(REQUIRED WORK): Lift out all lines below that contain "computer".

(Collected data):

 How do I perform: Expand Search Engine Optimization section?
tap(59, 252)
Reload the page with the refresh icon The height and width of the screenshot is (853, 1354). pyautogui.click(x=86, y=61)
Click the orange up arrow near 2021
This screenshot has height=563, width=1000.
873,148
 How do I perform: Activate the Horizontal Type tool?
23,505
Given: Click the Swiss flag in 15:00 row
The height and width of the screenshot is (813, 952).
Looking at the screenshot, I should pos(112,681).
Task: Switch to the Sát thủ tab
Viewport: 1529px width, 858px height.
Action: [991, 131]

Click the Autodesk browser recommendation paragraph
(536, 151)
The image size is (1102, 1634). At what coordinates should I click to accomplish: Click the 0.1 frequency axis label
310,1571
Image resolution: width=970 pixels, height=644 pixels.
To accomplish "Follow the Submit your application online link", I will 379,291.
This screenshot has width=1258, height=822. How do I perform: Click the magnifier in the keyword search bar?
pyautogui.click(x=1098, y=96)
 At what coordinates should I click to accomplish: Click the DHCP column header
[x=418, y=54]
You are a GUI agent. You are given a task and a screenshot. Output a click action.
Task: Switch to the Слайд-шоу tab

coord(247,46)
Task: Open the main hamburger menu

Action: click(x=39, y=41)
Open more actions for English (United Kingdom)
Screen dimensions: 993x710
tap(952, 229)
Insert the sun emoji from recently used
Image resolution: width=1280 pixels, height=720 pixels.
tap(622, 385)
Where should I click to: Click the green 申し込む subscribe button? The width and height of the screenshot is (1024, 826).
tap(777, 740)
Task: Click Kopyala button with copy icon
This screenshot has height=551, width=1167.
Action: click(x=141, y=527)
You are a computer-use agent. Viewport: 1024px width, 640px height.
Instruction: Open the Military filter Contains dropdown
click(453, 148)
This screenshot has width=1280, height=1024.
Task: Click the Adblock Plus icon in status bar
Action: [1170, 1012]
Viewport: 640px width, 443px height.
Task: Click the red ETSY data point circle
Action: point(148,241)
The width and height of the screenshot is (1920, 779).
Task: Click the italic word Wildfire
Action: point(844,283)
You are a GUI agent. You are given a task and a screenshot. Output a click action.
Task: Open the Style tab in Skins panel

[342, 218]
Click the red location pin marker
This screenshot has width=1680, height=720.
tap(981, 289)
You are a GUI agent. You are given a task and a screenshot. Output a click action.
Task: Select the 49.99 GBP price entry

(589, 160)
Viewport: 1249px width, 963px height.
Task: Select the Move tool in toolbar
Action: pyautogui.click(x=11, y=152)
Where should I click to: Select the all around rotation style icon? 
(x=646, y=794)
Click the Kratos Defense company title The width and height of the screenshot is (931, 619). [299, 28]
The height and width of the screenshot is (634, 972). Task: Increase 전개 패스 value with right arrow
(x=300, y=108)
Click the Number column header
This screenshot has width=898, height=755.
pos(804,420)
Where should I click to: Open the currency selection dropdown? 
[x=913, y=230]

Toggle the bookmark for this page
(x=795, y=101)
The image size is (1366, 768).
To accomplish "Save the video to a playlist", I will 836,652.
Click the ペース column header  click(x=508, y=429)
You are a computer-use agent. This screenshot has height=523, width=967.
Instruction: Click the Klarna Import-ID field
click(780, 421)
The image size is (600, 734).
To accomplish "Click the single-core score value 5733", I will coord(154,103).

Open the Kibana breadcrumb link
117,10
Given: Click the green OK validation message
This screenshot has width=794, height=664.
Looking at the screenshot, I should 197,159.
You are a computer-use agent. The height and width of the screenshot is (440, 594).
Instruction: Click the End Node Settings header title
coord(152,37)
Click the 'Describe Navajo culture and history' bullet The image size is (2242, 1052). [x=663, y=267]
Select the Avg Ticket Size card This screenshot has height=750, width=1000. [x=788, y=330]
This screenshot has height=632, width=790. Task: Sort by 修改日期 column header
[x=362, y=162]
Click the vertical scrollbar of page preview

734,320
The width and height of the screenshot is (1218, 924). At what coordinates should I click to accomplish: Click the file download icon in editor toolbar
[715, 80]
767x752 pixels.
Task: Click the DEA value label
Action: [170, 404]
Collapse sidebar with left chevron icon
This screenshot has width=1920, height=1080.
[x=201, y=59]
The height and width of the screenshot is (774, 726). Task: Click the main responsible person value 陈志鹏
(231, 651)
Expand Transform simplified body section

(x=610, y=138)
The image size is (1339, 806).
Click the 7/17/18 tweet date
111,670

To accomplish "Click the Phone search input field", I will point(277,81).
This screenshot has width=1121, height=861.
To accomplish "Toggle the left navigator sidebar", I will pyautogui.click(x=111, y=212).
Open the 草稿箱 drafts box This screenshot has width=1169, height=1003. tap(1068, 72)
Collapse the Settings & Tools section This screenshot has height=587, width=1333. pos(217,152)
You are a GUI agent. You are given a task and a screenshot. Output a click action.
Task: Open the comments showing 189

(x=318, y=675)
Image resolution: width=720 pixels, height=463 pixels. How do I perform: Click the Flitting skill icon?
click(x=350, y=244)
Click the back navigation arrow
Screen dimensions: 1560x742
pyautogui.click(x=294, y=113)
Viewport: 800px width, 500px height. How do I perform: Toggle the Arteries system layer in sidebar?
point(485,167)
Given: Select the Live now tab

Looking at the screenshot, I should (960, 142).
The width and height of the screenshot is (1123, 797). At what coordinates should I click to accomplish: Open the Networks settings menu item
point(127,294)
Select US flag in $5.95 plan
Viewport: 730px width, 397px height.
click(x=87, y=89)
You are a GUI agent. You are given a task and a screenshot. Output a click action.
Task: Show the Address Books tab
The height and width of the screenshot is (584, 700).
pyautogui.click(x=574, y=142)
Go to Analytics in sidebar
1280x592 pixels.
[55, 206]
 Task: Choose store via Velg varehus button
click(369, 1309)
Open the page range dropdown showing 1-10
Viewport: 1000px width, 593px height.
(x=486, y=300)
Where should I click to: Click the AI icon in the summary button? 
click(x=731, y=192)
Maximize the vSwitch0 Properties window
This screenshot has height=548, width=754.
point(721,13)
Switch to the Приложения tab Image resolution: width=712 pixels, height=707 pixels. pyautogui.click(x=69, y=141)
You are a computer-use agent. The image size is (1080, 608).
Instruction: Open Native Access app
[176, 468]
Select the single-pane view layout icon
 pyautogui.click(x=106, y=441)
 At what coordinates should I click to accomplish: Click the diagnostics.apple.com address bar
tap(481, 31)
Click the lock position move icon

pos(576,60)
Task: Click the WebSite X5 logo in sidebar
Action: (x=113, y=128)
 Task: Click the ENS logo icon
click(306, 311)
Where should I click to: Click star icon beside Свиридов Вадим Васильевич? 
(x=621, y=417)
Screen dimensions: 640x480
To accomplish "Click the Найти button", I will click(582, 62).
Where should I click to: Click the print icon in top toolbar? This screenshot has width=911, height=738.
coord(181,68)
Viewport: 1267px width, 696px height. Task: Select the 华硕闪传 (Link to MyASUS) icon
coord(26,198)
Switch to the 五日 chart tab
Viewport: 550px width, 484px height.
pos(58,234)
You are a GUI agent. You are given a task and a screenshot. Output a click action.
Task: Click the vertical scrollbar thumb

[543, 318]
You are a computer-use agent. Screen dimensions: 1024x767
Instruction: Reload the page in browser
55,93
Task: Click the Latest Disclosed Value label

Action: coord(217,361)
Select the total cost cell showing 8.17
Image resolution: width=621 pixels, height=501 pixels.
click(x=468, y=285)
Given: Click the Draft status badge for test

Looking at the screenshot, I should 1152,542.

(RESULT FOR THIS EXERCISE):
You are a computer-use agent. Viewport: 1024px width, 640px height.
You are a computer-use agent. This screenshot has height=523, width=967.
You are a computer-use agent. The height and width of the screenshot is (440, 594).
You are a computer-use agent. The image size is (1080, 608).
You are a computer-use agent. Screen dimensions: 1024x767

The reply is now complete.